There are few surprises in the initial slate of submissions for Best Foreign Picture. Last year's submissions were fraught with controversy, as Austria's French-language entry, Caché was deemed ineligible by the Academy along with Italy's entry, Private, which was dinged for featuring Arabic and Hebrew but no Italian. This year a rule change has gone into effect that allows foreign picture submissions to feature any combination of languages (not just the dominant language of the submitting country) so long as the primary language is not English.
Canada's submission, the first to take advantage of the new rule, is Deepa Mehta's Water, a Hindi-language film starring Canadian-born actress Lisa Ray. Mehta, though born in India, is herself a Canadian resident. Water was the third in Mehta's controversial and political "elements" trilogy that started with Earth and Fire, and features a story centered around the plight of widows in India, who are often relegated to life of poverty. The tale of what Mehta went through just to make this film could be a movie in and of itself. Initially set to film in India, the set was shut down after numerous death threats when the Indian government determined it could not ensure Mehta's safety, and didn't start filming again for over three years.

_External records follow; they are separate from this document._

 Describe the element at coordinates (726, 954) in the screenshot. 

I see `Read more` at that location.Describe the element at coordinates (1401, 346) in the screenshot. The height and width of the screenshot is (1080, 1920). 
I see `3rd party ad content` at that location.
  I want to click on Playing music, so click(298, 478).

Germany's nomination, not surprisingly, is the highly-buzzed The Lives of Others, which was one of Martha Fischer's favorite films at the Toronto International Film Festival. The film is about an East German Stasi officer who begins to question the morality of his job while spying on a playwright. The film has already nabbed seven awards from Germany, including best pic and best director. The Lives of Others has been picked up for distrib by Sony Picture Classics and will show in the United States early next year, so with any luck it, at least, will come to a theater near you.
Other foreign candidates announced so far include Ari Kaurismaki's Lights in the Dusk, Finland's nominee, which played in competition at Cannes, and After the Wedding, directed by Susanne Biers, Denmark's submission. After the Wedding played at Toronto and rights to that film have already been sold. Japan has nominated Hula Girls, directed by Lee Sang-Il, which also premiered at Toronto. The film is based on a true story about a 1960s mining community which started a Hawaiian Center to try to bolster a sagging economy.
South Korea had several possible contenders, including Toronto Midnight Madness fave The Host and Kim Ki-Duck's Shi gan (Time), but ultimately nominated Lee Jun-ik's flick about a gay sex scandal and a mad king, King and the Clown, which will distrib directly in the US in the first half of 2007. Brazil has also announced it's nominee, Marcelo Gomes' road flick Cinema, aspirnas e urubus (Movies, Aspirin and Vultures), which played at Cannes in 2005 in the Un Certain Regard section.
Of these films, the only one I've seen so far is Water, and I've heard a good deal about The Lives of Others. There are still many more foreign noms to come, of course, but If any Cinematical readers have caught any of these films at various fests, feel free to weigh in with your thoughts on which of the submissions announced so far you think are the strongest contenders.